• **REQUIREMENT**: Reproduce the passage below on philanthropy and racial equity, from "She was joined" up to and including "of Bridgespan Group.".

She was joined by moderator Julia Stasch, immediate past president of the John D. and Catherine T. MacArthur Foundation and philanthropy executive in residence at the Rustandy Center; John Palfrey, the current president of the MacArthur Foundation; and Tom Tierney, chairman and co-founder of Bridgespan Group.

Overall panelists agreed that philanthropy – both individual and institutional – plays an important and often innovative role in supporting efforts to advance racial and social equity. This role is especially relevant as communities navigate the impacts of a global pandemic, resulting economic challenges and social unrest sparked by systemic racism.

Now, more than ever, they said, philanthropy is being asked to act, respond and collaborate in new ways.

“You have to be careful with a fully baked theory of change going into community, if you really believe the answer is within community.”

- La June Montgomery Tabron

To act on that understanding, Tabron shared insights from WKKF’s perspective, including these:

  • Agility and strong community connections are essential. Foundations and donors may be tempted to rely heavily on external research, rigorous processes or fully baked, complex theories of change when working with people trying to create change on the ground. The Kellogg Foundation relies upon something simpler: the way to make lasting change in community is by planning cooperatively, infusing the knowledge from those involved and then acting together. “The people who actually aspire for change, actually create the change that happens. That is what sustainability looks like,” says Tabron.
  • Make 95% of your portfolio work just as hard as your 5% payout. All private, non-operating foundations in the U.S. are required by law to distribute 5% of the value of their net investment assets annually – primarily happening through grantmaking. In a time when philanthropy is being asked to act, respond and collaborate in new ways, the Kellogg Foundation is using several approaches to create change beyond grantmaking alone. This includes impact investing – while prioritizing relationships with women and managers of color; working alongside financial services to support internal transformations related to racial equity, diversity and inclusion; supporting entrepreneurs of color through funds that make capital more accessible; and sharing WKKF’s racial equity, diversity and inclusion journey with others. Finally, WKKF is increasing its typical 5% payout by $300 million over two years, to address critical needs of children, families and communities in the wake of the global pandemic, as well as urgent issues of racial injustice. Advancing racial equity and social change efforts requires not just WKKF’s money, but “our leverage, our influence and our leadership to make systemic changes across the nation and the world,” says Tabron.

• **EXERCISE DATA**:

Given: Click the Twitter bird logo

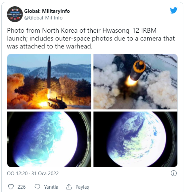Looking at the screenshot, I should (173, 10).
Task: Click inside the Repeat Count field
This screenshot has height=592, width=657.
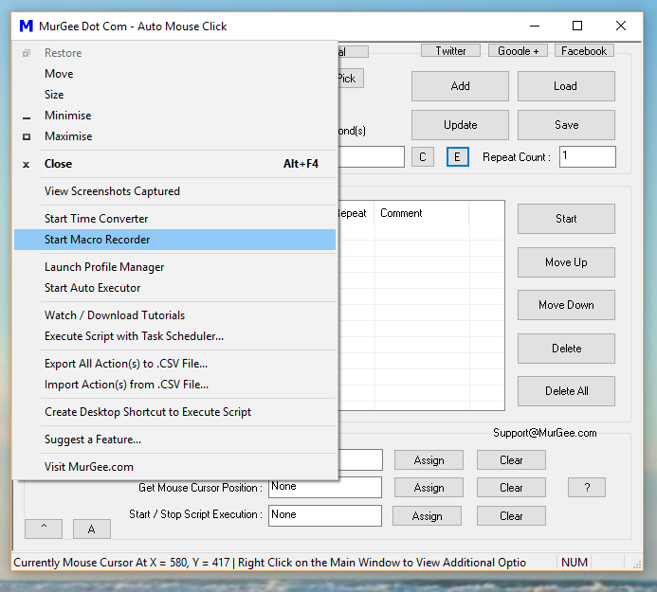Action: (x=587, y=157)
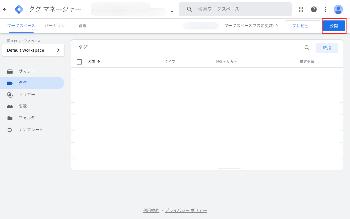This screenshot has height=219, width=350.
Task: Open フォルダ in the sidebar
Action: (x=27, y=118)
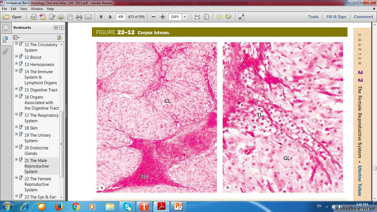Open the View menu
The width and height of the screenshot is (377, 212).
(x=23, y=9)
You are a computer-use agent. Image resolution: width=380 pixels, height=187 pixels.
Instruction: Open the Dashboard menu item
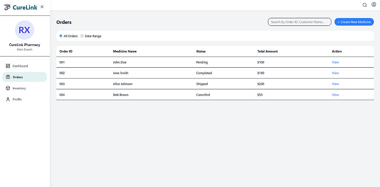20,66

==

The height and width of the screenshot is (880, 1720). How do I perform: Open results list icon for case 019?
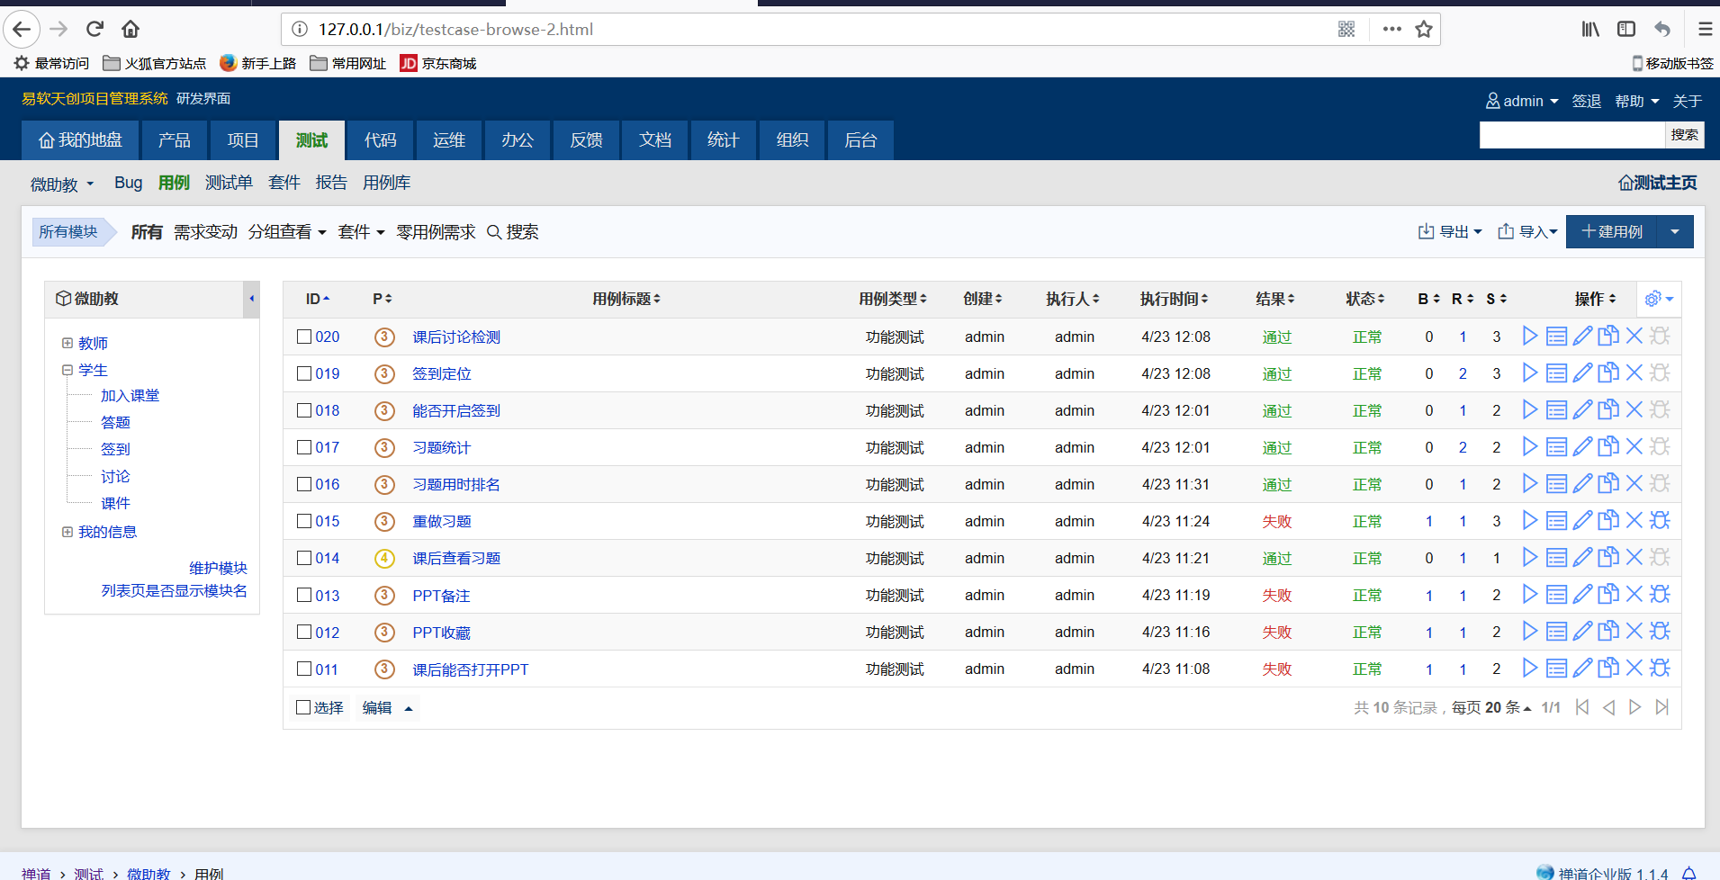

* * *

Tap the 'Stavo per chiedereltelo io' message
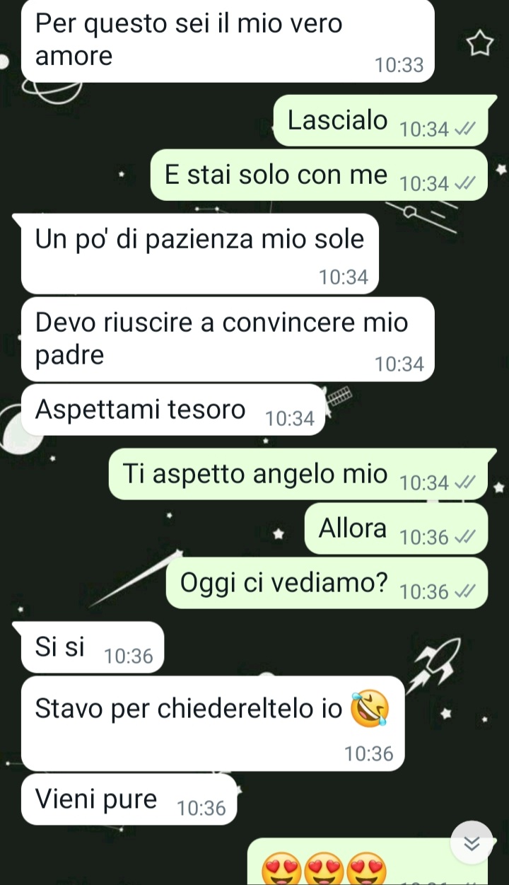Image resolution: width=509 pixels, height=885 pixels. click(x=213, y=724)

• **RESPONSE TO THE TASK**:
She was joined by moderator Julia Stasch, immediate past president of the John D. and Catherine T. MacArthur Foundation and philanthropy executive in residence at the Rustandy Center; John Palfrey, the current president of the MacArthur Foundation; and Tom Tierney, chairman and co-founder of Bridgespan Group.